Route information
- Maintained by Puerto Rico DTPW
- Length: 2.7 km (1.7 mi)
- Existed: 1953–present

Major junctions
- South end: PR-677 / PR-823 in Espinosa
- North end: PR-2 in Maguayo

Location
- Country: United States
- Territory: Puerto Rico
- Municipalities: Dorado, Vega Alta

Highway system
- Roads in Puerto Rico; List;
| ← PR-647 |  | → PR-690 |

= Puerto Rico Highway 679 =

Highway in Puerto Rico

Puerto Rico Highway 679 (PR-679) is a north–south road located between the municipalities of Dorado and Vega Alta in Puerto Rico. With a length of 2.7 km, it begins at its intersection with PR-677 and PR-823 in Espinosa barrio, and ends at its junction with PR-2 in Maguayo barrio.

==Route description==
Puerto Rico Highway 679 is a rural road with a single lane per direction along its entire length. It has two segments in Dorado and another one in Vega Alta.
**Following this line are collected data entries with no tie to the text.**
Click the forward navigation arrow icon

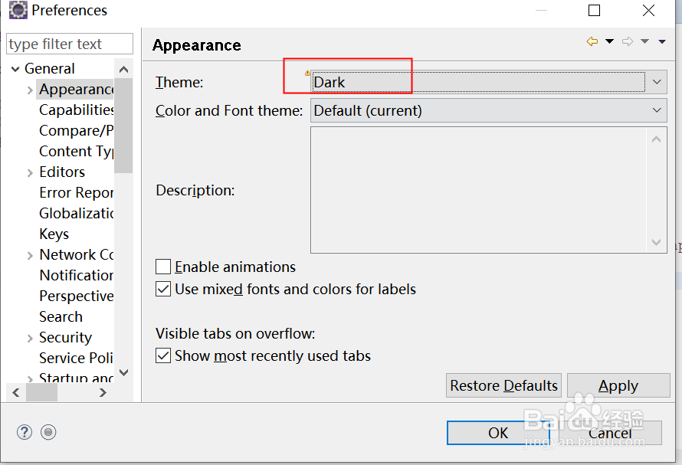[628, 42]
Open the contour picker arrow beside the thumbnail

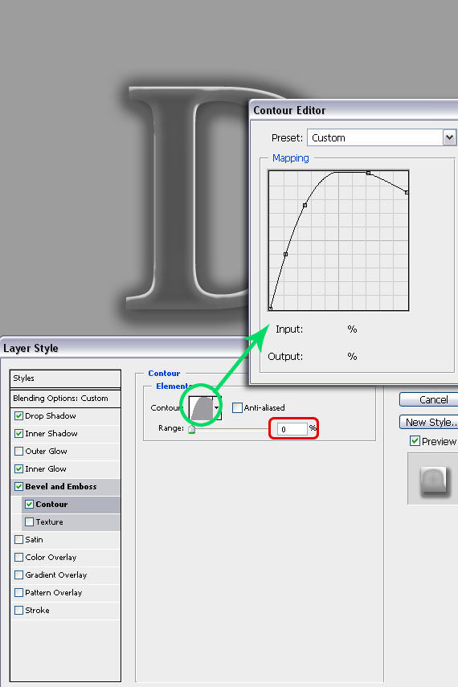click(x=216, y=408)
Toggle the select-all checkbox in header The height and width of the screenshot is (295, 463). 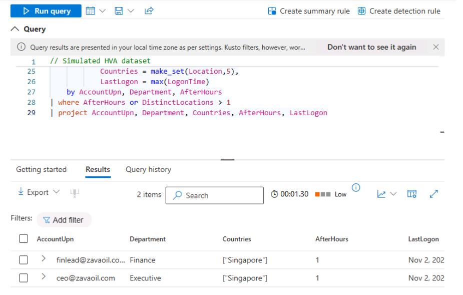tap(22, 239)
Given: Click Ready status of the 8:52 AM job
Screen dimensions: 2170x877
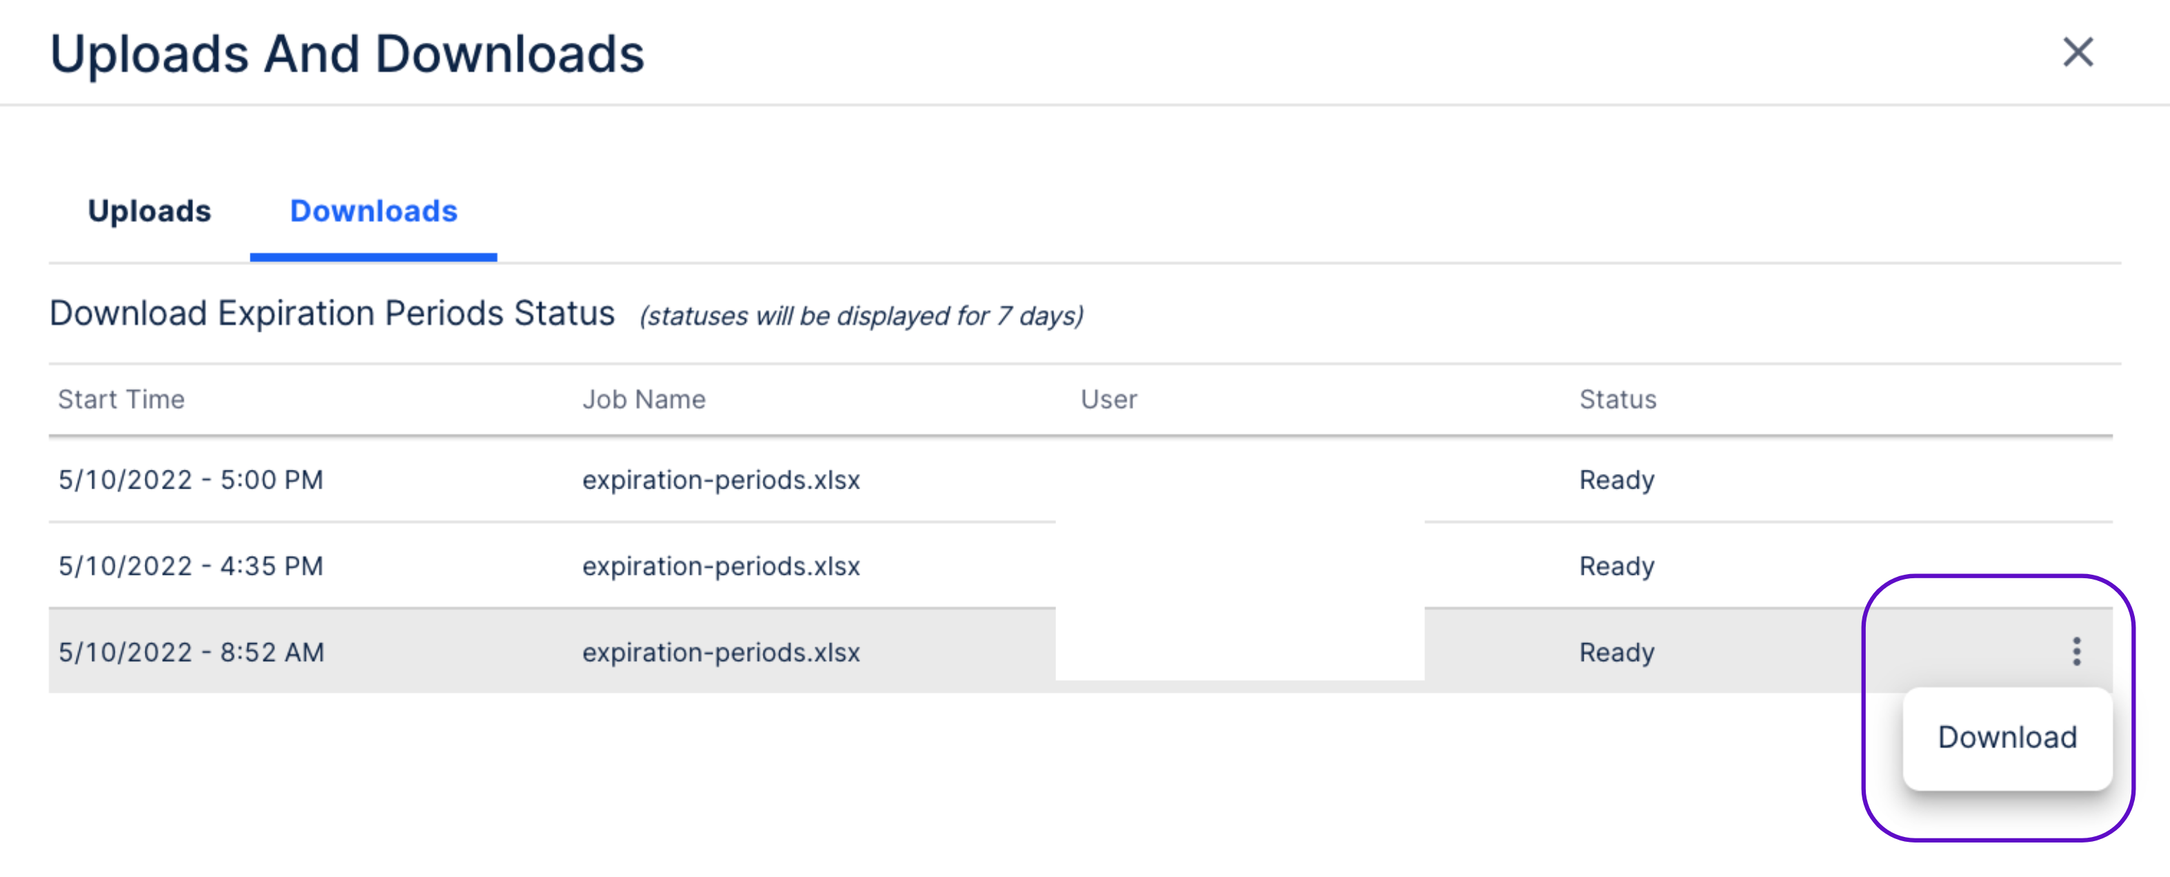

The first segment in Dorado is located in southwestern Espinosa barrio, extending from its southern terminus at PR-677 and PR-823 intersection to the Vega Alta municipal limit. In Vega Alta, PR-679 passes briefly through southeastern Espinosa barrio. Then, PR-679 return to Dorado with its second segment through western Espinosa and southwestern Maguayo until its northern terminus at PR-2 junction.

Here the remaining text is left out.